Le baiser de Rangoun
RANGOUN, 20 novembre 2012 – La photo de Barack Obama embrassant chaleureusement Aung San Suu Kyi à la fin d’une conférence de presse à Rangoun fait beaucoup jaser en Birmanie et dans toute la région. En Asie du sud-est, traditionnellement, on salue les gens en joignant les mains. Le contact physique, les effusions, sont quelque chose qu’on évite…
La visite d’Obama en Birmanie, lundi 19 novembre, était un moment historique. Il fallait absolument prendre LA photo qui allait l’illustrer, et il y avait beaucoup de pression.
Nous savions tous que cette occasion allait survenir au moment symbolique où le président rendrait visite à Aung San Suu Kyi dans sa maison de Rangoun. Mais on ne savait pas encore exactement comment cela allait se passer. Auparavant, il y avait eu d’autres occasions de photographier Obama en Birmanie, mais il s’agissait de moments très protocolaires, sans images marquantes.
Quand Obama est arrivé, Suu Kyi et lui ont commencé par se saluer de façon traditionnelle, en joignant les mains et en se penchant respectueusement en avant. On s’est dit : « tiens, ça doit être ça la photo ». Mais il n’y avait rien d’exceptionnel.
Leur entretien terminé, Suu Kyi et Obama ont tenu une conférence de presse très brève devant la maison. Pendant qu’ils parlaient, j’ai fait pas mal de plans très serrés et à la fin de la conférence, j’ai élargi un peu mon angle. C’est à ce moment là qu’ils se sont regardés. Ils se sont dit quelque chose. Obama a commencé à encercler Suu Kyi avec son bras et à lui faire un vrai baiser, très appuyé. Personne ne s’attendait à ça. J’ai eu la chance d’avoir un angle assez large à ce moment là. J’ai pu non seulement saisir l’expression de gêne et de timidité d’Aung San Suu Kyi, qui fait toute la force de la photo, mais aussi le bras d’Obama l’enlaçant.

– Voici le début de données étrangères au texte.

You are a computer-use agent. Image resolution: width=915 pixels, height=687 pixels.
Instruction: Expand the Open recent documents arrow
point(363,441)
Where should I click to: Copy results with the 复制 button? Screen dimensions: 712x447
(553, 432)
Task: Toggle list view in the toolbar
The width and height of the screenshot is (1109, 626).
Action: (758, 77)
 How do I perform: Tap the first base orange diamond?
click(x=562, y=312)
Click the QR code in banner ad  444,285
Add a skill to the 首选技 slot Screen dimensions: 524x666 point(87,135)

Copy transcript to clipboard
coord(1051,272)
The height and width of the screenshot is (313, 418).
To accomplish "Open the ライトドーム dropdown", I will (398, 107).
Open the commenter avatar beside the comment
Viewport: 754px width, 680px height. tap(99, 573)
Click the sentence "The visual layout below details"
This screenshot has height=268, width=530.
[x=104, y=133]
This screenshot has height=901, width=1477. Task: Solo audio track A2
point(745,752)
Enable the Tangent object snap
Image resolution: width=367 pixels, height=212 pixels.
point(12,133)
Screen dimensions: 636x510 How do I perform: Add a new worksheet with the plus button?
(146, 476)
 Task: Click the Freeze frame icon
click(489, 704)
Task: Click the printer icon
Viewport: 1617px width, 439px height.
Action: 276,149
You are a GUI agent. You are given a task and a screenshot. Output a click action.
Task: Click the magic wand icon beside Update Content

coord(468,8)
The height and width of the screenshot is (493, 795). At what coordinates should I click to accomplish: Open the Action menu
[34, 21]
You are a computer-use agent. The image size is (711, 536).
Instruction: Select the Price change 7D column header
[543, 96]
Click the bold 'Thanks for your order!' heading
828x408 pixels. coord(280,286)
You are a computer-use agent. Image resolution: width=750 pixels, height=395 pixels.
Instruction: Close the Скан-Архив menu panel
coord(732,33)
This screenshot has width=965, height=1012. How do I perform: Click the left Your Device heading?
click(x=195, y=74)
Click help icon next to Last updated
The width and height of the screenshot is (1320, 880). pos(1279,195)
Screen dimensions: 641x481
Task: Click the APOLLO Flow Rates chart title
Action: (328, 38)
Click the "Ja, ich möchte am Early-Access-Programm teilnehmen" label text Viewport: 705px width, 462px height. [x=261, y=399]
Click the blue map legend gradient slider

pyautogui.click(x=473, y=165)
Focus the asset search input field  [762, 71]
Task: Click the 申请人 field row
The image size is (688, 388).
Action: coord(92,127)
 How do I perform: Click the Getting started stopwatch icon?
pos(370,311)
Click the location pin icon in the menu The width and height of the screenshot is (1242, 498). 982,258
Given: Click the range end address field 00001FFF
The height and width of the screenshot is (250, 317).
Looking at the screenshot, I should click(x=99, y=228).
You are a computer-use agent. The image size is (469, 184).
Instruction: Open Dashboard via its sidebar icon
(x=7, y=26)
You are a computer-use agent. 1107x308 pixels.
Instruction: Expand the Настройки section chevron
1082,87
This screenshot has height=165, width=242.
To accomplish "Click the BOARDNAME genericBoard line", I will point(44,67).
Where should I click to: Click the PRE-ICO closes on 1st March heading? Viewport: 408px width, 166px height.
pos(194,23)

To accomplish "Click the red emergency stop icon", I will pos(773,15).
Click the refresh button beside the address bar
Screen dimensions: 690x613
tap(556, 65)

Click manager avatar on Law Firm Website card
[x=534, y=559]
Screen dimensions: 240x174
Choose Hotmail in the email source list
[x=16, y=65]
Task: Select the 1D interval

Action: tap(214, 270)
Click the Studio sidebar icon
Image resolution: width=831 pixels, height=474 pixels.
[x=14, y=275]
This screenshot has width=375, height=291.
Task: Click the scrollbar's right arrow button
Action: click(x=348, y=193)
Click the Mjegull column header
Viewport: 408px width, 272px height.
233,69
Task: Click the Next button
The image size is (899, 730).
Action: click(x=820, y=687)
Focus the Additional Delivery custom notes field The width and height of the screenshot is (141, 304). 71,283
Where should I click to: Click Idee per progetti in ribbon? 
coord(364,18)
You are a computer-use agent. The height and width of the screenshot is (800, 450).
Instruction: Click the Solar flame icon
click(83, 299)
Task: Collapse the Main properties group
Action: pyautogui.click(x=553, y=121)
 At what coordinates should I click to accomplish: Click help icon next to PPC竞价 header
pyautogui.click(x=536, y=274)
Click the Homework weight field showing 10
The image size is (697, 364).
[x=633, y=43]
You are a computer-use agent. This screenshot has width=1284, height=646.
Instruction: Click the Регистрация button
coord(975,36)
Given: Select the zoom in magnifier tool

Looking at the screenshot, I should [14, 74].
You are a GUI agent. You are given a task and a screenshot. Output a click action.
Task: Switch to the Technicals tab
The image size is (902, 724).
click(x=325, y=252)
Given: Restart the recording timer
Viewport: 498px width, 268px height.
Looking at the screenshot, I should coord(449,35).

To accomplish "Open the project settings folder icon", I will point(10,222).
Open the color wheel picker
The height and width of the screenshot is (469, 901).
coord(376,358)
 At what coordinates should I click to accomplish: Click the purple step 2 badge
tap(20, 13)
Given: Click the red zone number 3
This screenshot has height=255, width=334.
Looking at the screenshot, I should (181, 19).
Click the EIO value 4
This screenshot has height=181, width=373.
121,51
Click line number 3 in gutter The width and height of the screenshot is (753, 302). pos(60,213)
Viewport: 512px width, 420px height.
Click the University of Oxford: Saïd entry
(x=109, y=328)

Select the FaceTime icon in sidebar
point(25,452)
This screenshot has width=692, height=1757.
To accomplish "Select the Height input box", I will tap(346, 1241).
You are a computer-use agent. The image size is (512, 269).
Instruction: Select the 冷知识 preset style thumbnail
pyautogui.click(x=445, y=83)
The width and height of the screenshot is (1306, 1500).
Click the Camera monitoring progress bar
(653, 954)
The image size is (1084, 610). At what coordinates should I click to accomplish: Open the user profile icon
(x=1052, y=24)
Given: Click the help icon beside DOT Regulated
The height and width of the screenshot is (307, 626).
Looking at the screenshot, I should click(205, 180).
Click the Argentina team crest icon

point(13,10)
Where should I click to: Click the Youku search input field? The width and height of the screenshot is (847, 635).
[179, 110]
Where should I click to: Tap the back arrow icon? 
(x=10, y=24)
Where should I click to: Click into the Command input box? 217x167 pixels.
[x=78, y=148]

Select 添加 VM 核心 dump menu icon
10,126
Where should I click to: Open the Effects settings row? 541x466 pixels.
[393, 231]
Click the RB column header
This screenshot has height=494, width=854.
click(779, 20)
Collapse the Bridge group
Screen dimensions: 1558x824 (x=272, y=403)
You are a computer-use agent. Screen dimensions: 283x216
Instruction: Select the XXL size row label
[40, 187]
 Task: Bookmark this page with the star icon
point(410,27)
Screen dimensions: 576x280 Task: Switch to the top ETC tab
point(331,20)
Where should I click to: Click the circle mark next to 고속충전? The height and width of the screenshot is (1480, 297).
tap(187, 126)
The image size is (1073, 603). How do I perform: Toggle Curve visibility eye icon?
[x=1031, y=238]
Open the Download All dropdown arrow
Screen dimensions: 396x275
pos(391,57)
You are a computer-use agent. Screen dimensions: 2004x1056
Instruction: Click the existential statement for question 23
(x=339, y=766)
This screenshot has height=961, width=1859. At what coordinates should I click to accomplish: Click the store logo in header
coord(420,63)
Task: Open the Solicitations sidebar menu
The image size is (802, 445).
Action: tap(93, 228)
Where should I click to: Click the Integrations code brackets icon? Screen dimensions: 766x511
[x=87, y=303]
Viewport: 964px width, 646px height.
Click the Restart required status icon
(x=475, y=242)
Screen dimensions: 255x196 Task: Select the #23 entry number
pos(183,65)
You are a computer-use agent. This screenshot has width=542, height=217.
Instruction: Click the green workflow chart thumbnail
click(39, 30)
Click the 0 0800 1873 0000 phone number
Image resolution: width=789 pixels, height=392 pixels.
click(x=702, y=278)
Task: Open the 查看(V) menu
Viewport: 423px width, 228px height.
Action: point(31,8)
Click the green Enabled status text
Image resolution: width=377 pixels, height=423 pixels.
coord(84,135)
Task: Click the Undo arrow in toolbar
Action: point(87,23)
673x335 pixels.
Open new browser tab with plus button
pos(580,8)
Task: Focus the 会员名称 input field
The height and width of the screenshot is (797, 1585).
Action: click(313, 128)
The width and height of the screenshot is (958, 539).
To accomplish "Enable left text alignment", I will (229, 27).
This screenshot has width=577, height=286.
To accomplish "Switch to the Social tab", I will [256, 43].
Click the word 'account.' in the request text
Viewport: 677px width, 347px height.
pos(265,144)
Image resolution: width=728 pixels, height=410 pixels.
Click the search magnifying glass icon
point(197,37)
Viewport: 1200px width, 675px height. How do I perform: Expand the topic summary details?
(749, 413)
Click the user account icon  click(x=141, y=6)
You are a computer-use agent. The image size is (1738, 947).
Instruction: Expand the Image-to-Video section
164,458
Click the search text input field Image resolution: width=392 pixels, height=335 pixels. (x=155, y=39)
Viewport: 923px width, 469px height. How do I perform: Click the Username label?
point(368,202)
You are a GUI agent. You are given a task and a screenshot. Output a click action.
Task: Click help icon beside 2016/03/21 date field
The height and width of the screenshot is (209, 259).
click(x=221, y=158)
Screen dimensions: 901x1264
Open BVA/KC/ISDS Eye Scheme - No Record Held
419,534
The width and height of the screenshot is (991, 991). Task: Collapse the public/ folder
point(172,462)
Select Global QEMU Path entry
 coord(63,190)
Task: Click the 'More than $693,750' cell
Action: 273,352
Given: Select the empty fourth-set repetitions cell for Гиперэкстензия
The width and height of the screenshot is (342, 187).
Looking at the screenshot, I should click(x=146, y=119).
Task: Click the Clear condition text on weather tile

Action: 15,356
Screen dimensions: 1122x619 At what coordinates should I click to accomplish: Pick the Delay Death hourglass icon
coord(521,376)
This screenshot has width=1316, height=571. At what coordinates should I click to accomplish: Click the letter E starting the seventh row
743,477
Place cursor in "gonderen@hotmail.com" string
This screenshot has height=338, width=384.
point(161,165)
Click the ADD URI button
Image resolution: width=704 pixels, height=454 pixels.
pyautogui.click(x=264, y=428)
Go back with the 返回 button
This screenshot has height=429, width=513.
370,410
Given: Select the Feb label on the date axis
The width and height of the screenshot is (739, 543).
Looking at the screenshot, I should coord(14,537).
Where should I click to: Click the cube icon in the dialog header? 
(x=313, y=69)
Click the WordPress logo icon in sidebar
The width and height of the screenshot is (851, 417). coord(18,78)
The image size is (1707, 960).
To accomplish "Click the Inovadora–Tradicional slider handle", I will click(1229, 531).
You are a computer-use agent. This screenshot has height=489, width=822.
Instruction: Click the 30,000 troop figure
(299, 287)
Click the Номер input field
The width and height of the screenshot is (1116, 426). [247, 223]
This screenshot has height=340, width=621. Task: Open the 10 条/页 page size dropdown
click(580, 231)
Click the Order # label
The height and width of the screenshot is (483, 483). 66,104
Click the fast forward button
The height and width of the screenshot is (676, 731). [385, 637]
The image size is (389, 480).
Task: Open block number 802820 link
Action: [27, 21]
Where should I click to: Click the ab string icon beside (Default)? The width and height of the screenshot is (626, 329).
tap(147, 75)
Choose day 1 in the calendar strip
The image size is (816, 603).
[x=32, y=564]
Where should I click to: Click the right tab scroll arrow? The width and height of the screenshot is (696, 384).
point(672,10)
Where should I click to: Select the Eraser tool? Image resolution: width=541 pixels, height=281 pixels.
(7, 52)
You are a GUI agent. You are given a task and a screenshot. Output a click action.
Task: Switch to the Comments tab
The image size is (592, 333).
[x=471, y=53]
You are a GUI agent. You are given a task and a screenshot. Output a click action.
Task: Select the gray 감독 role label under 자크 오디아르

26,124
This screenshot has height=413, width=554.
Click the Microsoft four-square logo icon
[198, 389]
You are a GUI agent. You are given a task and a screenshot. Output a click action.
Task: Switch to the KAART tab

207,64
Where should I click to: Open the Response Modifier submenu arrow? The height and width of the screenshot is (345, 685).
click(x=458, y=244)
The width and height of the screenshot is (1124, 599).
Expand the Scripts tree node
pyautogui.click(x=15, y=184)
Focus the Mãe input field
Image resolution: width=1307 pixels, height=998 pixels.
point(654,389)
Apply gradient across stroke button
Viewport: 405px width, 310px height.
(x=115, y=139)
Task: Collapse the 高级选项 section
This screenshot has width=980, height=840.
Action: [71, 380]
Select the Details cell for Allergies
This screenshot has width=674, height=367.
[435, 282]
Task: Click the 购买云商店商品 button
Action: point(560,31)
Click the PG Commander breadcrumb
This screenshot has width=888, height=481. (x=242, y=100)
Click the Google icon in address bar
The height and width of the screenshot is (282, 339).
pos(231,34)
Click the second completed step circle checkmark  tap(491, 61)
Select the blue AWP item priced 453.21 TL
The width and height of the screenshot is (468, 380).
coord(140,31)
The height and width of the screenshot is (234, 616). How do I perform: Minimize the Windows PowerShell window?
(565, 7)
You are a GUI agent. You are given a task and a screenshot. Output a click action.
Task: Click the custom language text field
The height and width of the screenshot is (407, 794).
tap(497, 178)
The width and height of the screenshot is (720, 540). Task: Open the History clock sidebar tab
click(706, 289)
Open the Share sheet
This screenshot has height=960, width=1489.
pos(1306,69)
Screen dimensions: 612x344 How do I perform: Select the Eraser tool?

Aung San Suu Kyi a eu l’air vraiment surprise même si, évidemment, la présidence américaine avait dû calculer cette scène. C’était un moment un peu bizarre. Le grand show à l’américaine face à la pudeur birmane… Mais au fond, tant mieux. Il fallait une photo comme ça pour marquer le moment historique qu’a été le voyage d’Obama en Birmanie.
Nicolas Asfouri est un photographe de l'AFP basé à Bangkok.